Let this sad interim like the ocean be
Which parts the shore, where two contracted new
Come daily to the banks, that, when they see
Return of love, more blest may be the view;
Else call it winter, which being full of care
Makes summer’s welcome thrice more wish’d, more rare.

The mention of appetite in the second line is probably talking about lust, and we know lust is like appetite: feed it to satiate it, only to feel it again on the morrow. The love the Poet feels for his Young Man (yes, Number 56 is in the middle of the Young Man sonnets) lingers on through the ‘sad interim’ of their separation, and the big image for this poem is two lovers on two shores with an ocean separating them.

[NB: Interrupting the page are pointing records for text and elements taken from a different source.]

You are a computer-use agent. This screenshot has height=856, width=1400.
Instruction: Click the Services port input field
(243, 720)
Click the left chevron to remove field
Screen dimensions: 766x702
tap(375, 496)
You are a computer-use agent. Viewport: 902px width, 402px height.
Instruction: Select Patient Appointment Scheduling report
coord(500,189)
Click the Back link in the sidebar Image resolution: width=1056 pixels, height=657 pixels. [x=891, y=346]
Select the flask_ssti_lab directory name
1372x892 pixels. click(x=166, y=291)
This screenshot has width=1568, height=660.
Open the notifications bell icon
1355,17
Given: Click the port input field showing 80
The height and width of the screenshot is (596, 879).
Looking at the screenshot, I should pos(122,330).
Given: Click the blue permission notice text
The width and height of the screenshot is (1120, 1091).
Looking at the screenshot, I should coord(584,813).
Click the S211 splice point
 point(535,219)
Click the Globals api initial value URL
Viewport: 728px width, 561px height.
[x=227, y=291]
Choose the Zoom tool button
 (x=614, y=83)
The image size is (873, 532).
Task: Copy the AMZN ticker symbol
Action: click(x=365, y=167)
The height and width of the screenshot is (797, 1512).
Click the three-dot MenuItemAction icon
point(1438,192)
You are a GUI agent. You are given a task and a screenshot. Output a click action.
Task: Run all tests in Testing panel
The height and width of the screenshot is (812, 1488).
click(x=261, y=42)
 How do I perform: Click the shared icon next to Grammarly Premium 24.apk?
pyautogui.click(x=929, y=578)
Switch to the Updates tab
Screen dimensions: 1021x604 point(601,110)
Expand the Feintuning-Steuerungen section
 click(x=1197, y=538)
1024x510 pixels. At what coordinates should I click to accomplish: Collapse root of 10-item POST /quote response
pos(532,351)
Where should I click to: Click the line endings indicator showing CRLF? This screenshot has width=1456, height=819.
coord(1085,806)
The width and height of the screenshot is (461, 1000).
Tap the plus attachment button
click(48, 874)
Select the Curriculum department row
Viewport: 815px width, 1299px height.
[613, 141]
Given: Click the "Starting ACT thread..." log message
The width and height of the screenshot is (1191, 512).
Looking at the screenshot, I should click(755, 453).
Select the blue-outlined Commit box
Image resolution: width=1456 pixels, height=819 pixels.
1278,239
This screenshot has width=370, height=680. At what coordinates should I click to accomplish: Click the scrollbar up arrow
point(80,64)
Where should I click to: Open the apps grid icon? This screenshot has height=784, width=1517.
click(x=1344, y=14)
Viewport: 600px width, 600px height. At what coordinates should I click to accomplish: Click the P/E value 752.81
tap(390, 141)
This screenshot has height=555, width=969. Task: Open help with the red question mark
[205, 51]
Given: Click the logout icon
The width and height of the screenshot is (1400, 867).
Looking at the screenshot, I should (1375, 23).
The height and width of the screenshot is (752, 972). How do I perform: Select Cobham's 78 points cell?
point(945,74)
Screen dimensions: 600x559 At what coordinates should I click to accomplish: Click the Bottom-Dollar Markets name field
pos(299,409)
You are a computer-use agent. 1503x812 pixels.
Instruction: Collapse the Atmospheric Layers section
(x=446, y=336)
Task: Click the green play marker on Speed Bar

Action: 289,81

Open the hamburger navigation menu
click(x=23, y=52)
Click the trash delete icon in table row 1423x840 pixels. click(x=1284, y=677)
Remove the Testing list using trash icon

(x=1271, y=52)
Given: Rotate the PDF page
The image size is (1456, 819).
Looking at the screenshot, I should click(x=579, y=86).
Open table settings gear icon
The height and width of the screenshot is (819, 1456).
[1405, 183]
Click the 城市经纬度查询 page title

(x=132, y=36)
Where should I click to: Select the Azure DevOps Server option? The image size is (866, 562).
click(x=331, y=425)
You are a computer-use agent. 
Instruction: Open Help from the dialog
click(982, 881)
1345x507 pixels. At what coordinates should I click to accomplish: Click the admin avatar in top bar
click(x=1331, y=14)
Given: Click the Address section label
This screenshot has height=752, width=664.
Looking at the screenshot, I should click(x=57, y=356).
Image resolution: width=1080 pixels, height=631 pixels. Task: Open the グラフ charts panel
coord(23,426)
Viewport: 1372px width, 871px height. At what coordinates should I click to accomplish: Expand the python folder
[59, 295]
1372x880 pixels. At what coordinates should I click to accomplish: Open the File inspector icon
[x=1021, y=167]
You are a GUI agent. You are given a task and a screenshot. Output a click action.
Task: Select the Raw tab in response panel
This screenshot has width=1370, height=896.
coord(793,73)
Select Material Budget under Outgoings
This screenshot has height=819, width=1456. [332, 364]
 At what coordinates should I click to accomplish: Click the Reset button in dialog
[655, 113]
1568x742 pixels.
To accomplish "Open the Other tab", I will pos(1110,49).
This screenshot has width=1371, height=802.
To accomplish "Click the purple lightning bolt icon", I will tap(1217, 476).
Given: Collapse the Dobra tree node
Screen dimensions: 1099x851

Let this sad interim like the ocean be
Which parts the shore, where two contracted new
Come daily to the banks,

However, if each lover looks hard enough across the ocean, when they do reunite, their coming together will be all the sweeter. Shakespeare then adds another metaphor for the final couplet, comparing the suffering of a long arduous Winter that better prepares us to appreciate Spring. Shakespeare always uses as many metaphors, images and similes as he wants to, whereas we mortals are cautioned to never pile them on. It’s too bad; Elizabethan English was thick with poetic language and Shakespeare was its greatest practitioner.  

The image (the visual one, not any from the sonnet) comes from an Elizabethan map of the world, circa 1587, by the cartographer Gerard Mercator.   His view of the oceans and the globe was not as clear sighted as Shakespeare’s view of love.